**Assigned task**
Go through the entries one line at a time, and gather every line that has the word "will".

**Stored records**
+++

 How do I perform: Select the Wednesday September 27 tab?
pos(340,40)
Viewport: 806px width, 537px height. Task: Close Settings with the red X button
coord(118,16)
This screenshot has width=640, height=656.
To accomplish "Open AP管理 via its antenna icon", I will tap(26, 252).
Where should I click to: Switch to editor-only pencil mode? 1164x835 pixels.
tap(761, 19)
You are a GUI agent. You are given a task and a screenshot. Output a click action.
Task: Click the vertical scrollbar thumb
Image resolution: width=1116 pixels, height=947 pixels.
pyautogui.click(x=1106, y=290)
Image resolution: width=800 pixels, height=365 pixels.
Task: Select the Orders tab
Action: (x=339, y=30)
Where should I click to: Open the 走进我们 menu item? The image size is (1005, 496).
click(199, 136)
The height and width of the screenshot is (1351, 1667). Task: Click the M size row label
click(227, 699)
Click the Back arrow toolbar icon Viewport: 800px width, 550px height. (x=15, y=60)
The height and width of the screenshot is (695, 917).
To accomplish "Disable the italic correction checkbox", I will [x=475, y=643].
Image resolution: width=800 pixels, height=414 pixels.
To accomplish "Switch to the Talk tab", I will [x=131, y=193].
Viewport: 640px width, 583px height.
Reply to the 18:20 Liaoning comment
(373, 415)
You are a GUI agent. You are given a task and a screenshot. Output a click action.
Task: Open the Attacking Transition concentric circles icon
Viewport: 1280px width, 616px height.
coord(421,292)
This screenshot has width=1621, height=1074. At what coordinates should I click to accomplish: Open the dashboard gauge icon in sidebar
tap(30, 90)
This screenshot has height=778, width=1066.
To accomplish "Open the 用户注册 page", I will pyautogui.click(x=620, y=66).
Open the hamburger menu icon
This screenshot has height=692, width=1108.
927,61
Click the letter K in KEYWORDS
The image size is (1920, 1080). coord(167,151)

+++

**Written solution**
To accomplish "Open AP管理 via its antenna icon", I will tap(26, 252).
To accomplish "Disable the italic correction checkbox", I will [x=475, y=643].
To accomplish "Switch to the Talk tab", I will [x=131, y=193].
To accomplish "Open the 用户注册 page", I will pyautogui.click(x=620, y=66).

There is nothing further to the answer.